Cette augmentation de la concentration de LH associée à une testostéronémie normale pourrait donc représenter un état d’hypogonadisme compensé qui constituerait, peut-être, un stade intermédiaire avant de passer à un hypogonadisme périphérique patent lorsque la réserve testiculaire s’épuise.

 

Afin de décrire l’histoire naturelle, les facteurs de risque et les paramètres cliniques associés au développement de concentrations élevées de LH (LH > 9.4 U/l) avec une testostéronémie normale (testostérone totale ≥ 10.5 nmol/l chez les hommes âgés), une étude prospective d’observation avec un suivi de 4.3 années a été menée auprès de 3 369 hommes européens, âgés de 40 à 79 ans dans le cadre de l’étude European Male Aging Study. Les participants ont été classés en 4 catégories en fonction de l’évolution des concentrations de LH :

Groupe 1 : LH normale s’élevant au cours du suivi (n = 101, 5.2 %)

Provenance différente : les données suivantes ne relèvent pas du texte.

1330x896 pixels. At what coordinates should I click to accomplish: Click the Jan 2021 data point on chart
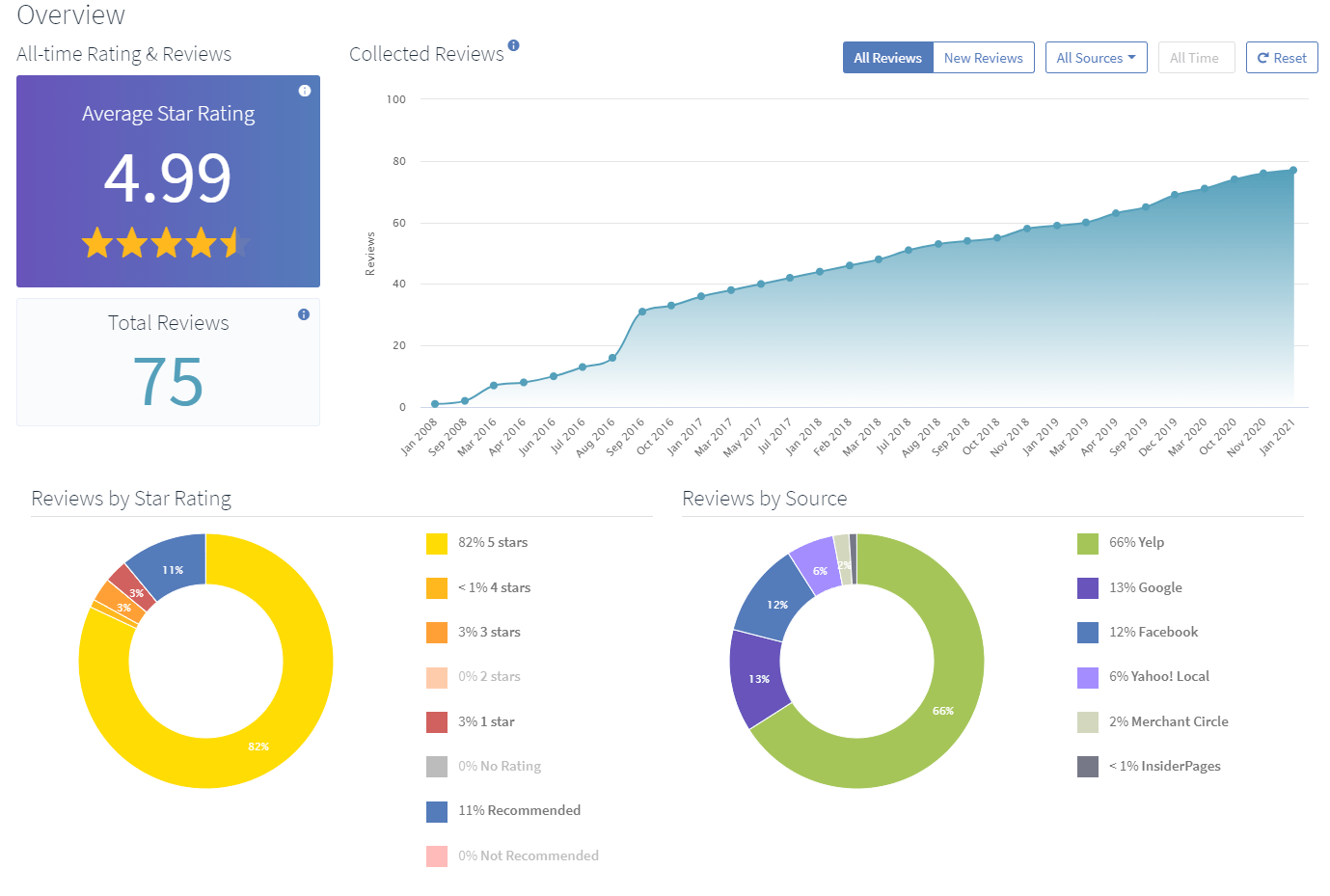[1292, 171]
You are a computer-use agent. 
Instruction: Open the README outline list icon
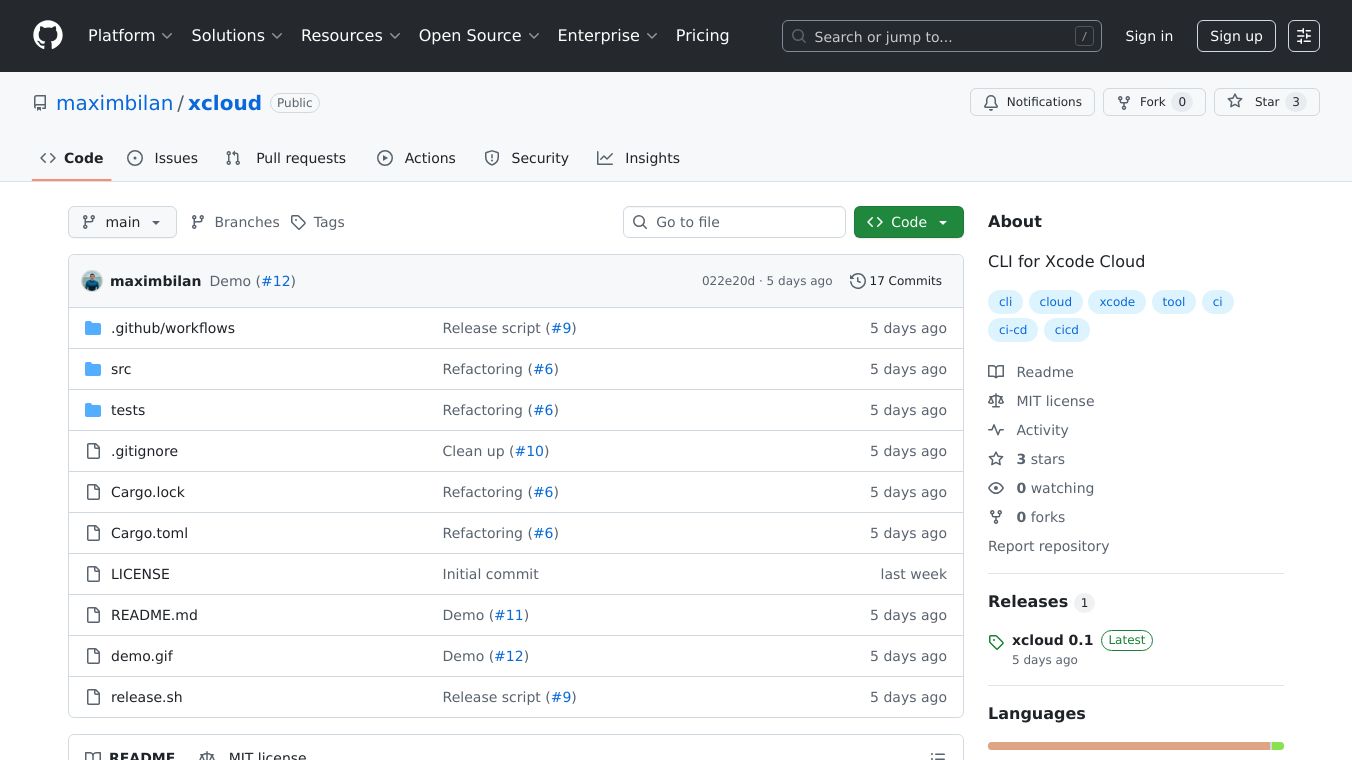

Groupe 2 : LH élevée et le restant (n = 128, 6.6 %)

Groupe 3 : retour à la normale d’une concentration initialement élevée de LH (n = 46, 2.4 %)

Groupe 4 : LH restant normale (n = 1 667, 85.8 %) considéré comme le groupe témoin

Des caractéristiques statistiquement significatives ont pu être rattachées à chaque groupe

Groupe 1 : Un âge > 70 ans, un diabète, une douleur chronique, des études s’arrêtant avant le bac, une faible activité physique initialement avec secondairement des troubles de l’érection, des pathologies cardiovasculaires ou des cancers plus fréquents

Groupe 2 : Un âge plus jeune, une absence de tabagisme initialement avec secondairement un hypogonadisme périphérique, des pathologies cardiovasculaires et une dégradation cognitive et physique qu’en cas de LH normale

 Groupe 3 : augmentation de l’IMC

 

 

En conclusion, l’élévation de la LH avec une testostérone normale est prédite par différents facteurs, disparaît souvent et n’est pas associée à un risque évident de survenue d’un déficit androgénique. La LH élevée est donc plutôt un biomarqueur d’une détérioration de la santé chez les hommes âgés qui vont développer un hypogonadisme périphérique.

 

Ref : Eendebak R.J.A. et al. Elevated luteinizing hormone despite normal testosterone levels in older men – natural history, risk factors and clinical features. Clin Endocrinol 2018 ; 88 : 479-490.